Cantreasonwithunreasonable · 24/09/2020 21:03

@unicornsarereal72
How old are / were your DC?

Update - he had text chat with eldest on her phone, but won't say sorry. Said it's her fault for not ringing to find out where he was 🙄
I rung him, he didn't answer twice.
He then rung here, was unable to listen. I said 9yo was upset - "that's your fault for fucking leaving me and screwing them up, not mine". Er yes, nearly five years ago, because you are unable to listen, and are a bullying gaslighting oddbod.
I said, they'd like to come Sat and spend some time, not overnight this weekend until it's repaired a bit & they can trust you.
Him - they can come tomorrow as usual or not at all. He hung up.
Phew.

OP posts:
unicornsarereal72 · 25/09/2020 07:16

@Cantreasonwithunreasonable

Eldest was 12. Youngest was 5. That was over 3 years ago now.

Eldest went no contact for a year. Dad didn't get it and would shout and threaten him. It is only now he realises he has to go at the child's pace.

Youngest carried on with contact when dad could be bothered. But over nights stopped about 18 months ago due to his living circumstances.

I would send a text or email saying they would like to see him Saturday between x and y time. But not sleep over. And to confirm the arrangements.

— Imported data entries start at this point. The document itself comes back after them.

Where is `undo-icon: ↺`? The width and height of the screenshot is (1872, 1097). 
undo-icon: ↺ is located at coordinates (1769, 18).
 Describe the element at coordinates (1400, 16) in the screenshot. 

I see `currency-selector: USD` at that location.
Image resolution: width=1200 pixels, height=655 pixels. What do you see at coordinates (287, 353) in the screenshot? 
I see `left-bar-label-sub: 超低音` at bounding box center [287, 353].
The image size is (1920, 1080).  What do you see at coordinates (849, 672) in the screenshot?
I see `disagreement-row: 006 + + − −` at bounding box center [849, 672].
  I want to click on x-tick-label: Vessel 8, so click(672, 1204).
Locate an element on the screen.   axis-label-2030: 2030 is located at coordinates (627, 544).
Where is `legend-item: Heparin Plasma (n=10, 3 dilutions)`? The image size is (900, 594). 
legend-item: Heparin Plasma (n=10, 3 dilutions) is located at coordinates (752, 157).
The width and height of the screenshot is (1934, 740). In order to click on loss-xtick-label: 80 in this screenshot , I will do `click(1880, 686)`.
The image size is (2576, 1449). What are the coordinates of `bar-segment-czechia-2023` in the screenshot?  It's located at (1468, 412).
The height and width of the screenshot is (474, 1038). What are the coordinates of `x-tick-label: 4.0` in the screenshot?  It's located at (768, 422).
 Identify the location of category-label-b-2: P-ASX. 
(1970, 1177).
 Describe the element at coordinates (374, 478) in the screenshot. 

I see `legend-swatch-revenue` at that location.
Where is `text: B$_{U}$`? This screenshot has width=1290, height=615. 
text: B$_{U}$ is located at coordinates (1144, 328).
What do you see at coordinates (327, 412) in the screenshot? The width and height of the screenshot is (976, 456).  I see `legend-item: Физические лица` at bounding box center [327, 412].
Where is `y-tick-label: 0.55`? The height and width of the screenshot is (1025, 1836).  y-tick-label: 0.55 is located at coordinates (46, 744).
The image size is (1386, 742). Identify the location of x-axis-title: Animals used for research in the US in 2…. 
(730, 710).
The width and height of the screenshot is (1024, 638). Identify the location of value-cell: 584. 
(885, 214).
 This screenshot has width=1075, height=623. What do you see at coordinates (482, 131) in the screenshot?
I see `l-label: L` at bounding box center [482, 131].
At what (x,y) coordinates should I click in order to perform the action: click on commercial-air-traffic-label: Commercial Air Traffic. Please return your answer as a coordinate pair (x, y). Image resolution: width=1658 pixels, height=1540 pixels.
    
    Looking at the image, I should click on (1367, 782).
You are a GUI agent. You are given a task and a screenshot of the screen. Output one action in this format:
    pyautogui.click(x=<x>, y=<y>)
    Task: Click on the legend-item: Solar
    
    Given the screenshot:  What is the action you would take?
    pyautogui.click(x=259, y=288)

Otherwise you will assume he isn't coming and make your own plans.

unicornsarereal72 · 26/09/2020 10:44

@Cantreasonwithunreasonable what happened in the end. Hope you are all ok

Home42 · 26/09/2020 11:20

That sounds like my gran. Always her way or no way. She was a neglectful and abusive parent to my mum and a truly horrid old woman. I stopped visiting when I turned 18 after yet another row and I didn’t see her again until she was dying 20 years later. She was still horrible. I do not feel I missed out in anyway by not having a relationship with her. I just didn’t have to deal with her crap. If the kids don’t want to go then don’t make them. He sounds awful. No Dad is better than a horrible and abusivd Dad.